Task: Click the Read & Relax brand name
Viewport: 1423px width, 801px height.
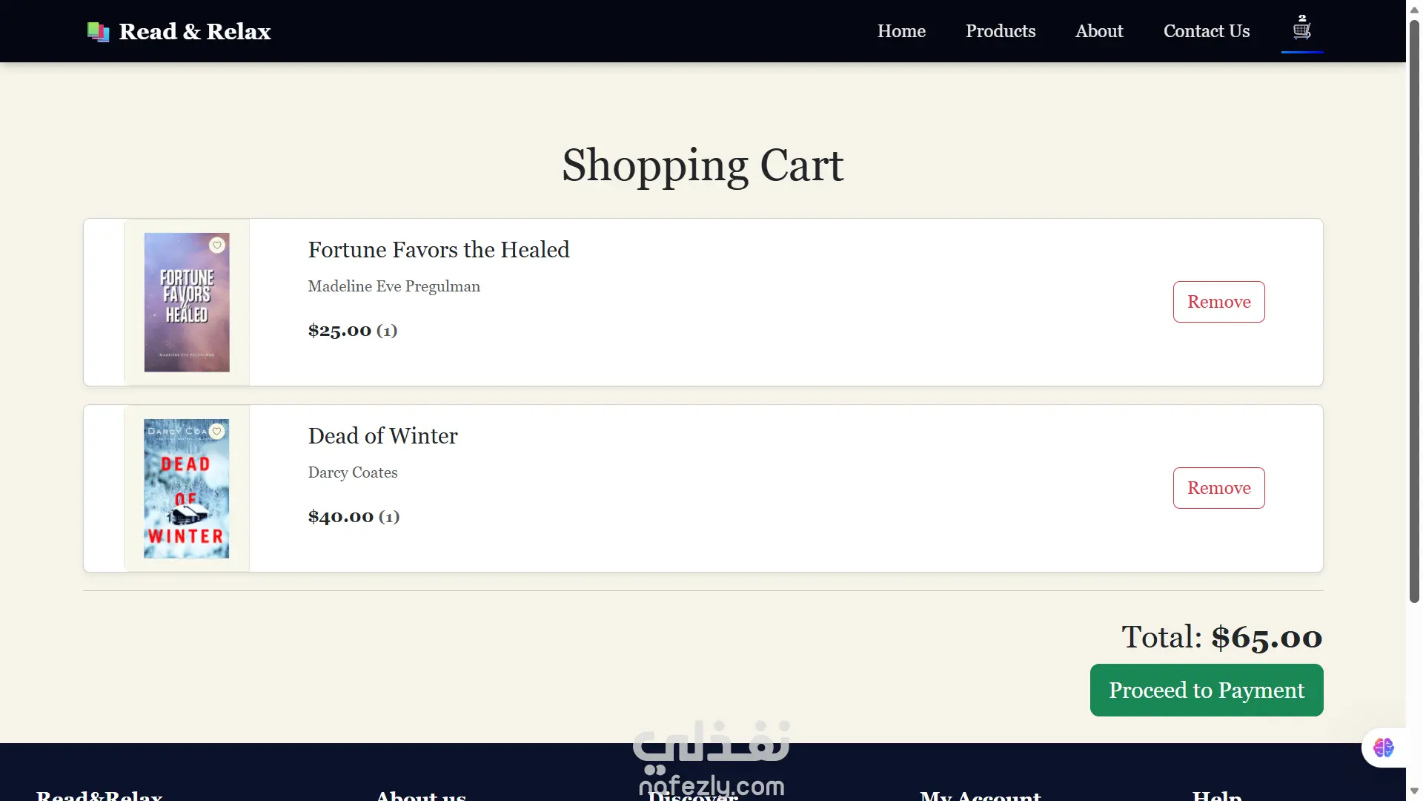Action: click(x=195, y=32)
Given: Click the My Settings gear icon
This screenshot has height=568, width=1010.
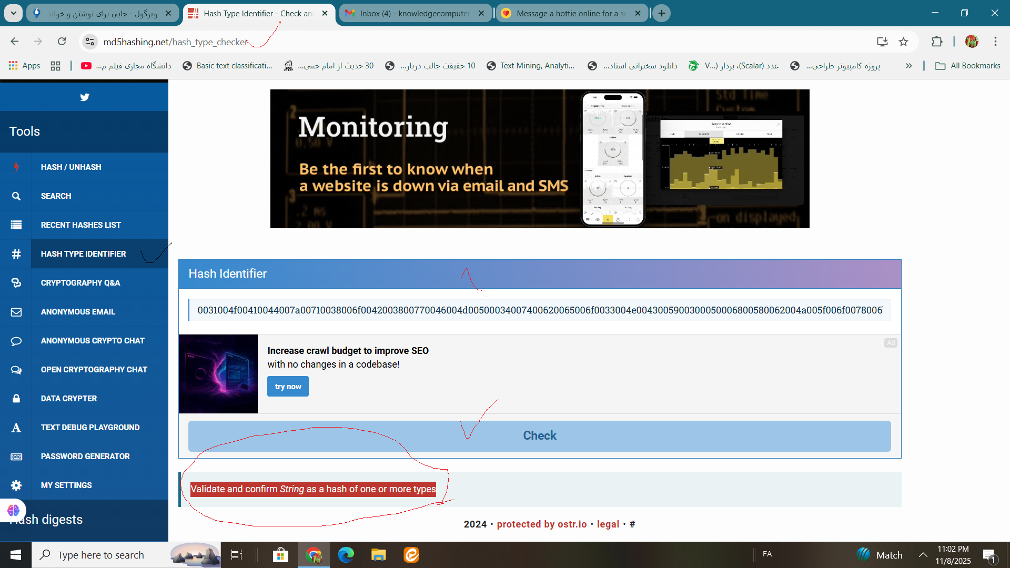Looking at the screenshot, I should pos(16,485).
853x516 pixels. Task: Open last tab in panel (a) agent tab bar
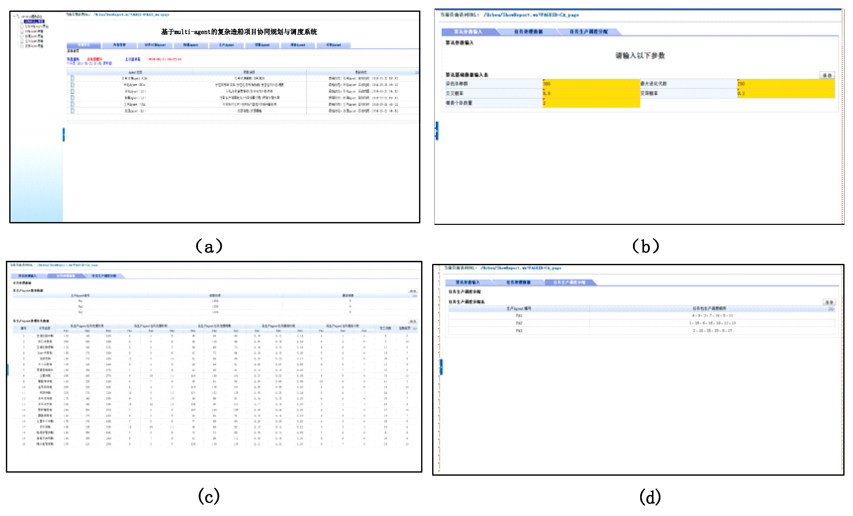tap(333, 45)
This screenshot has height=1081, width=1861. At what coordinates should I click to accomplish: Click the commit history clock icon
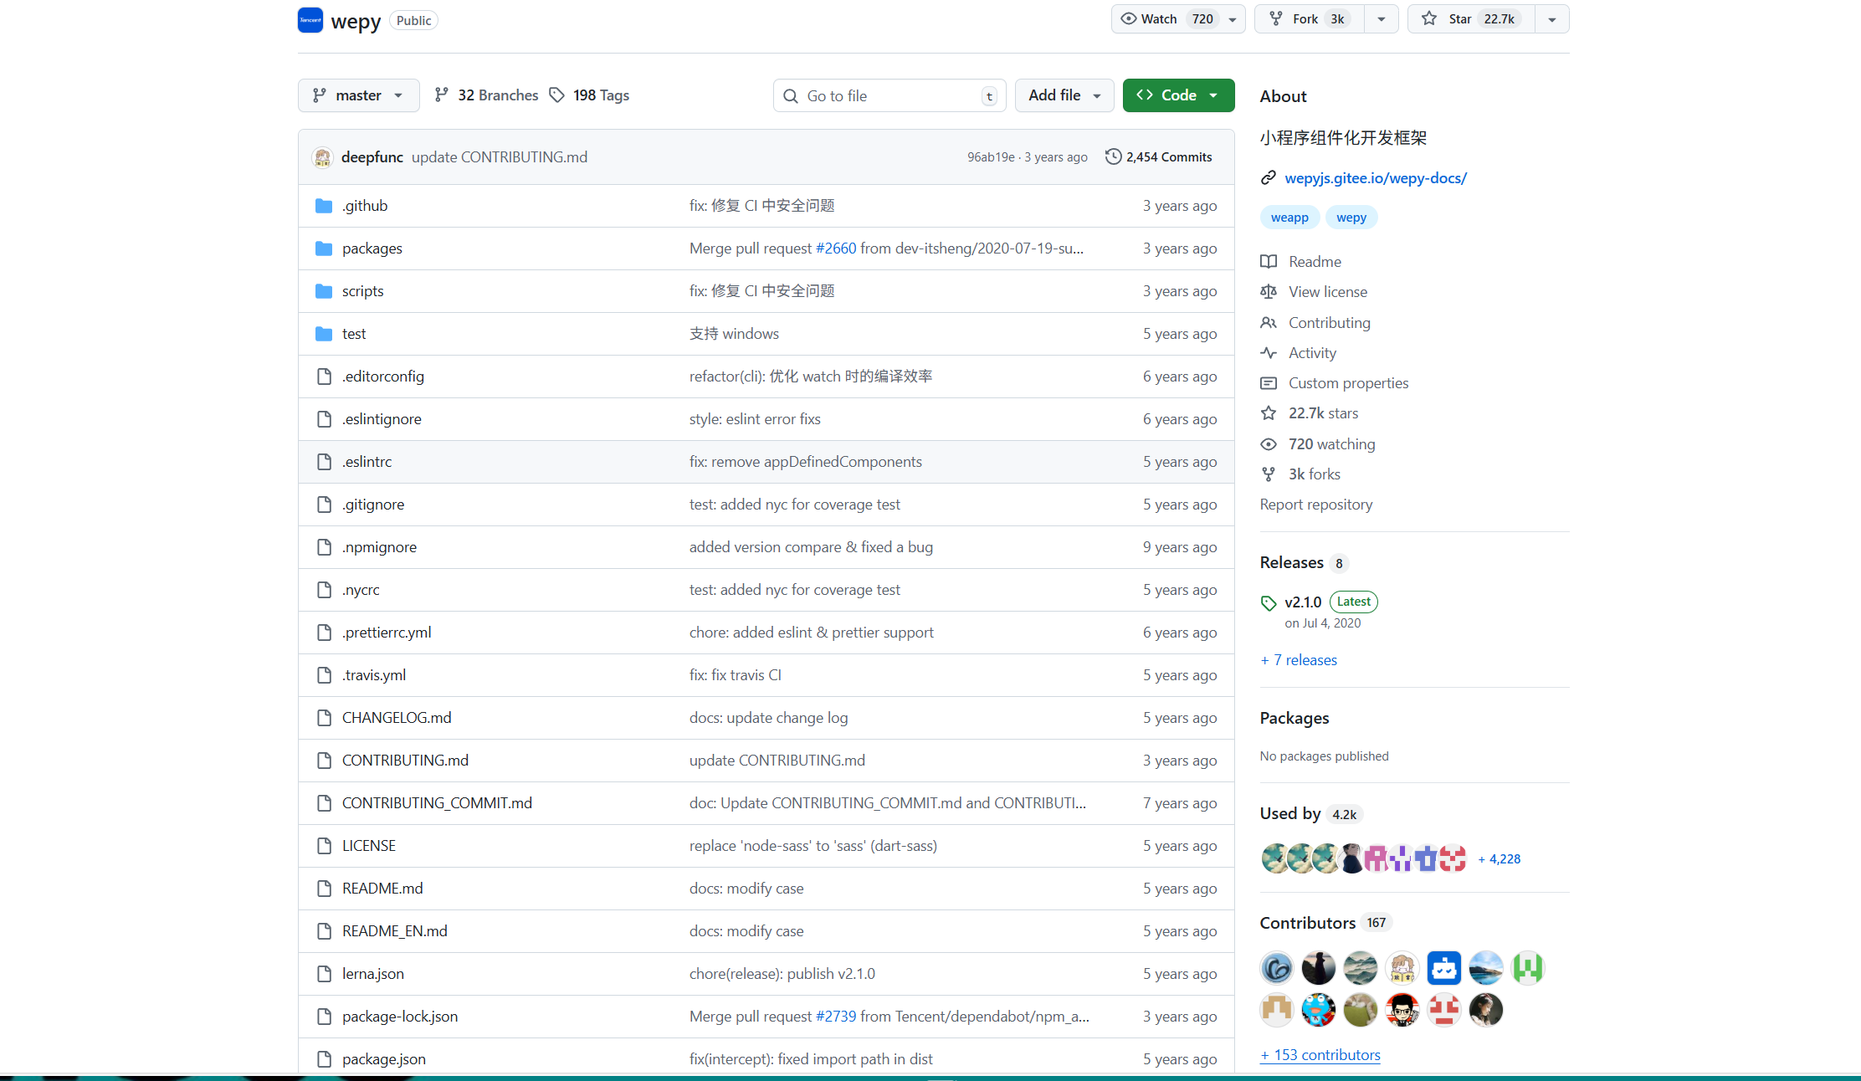point(1113,156)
━━━━
The problem: Exact copy, no pictures: please print the data above once more.

Response area:
Task: Click the Read & Relax brand name
Viewport: 1423px width, 801px height.
Action: click(x=195, y=32)
Given: Click the My Settings gear icon
This screenshot has height=568, width=1010.
Looking at the screenshot, I should pos(16,485).
853x516 pixels. Task: Open last tab in panel (a) agent tab bar
tap(333, 45)
This screenshot has height=1081, width=1861. At what coordinates should I click to accomplish: Click the commit history clock icon
point(1113,156)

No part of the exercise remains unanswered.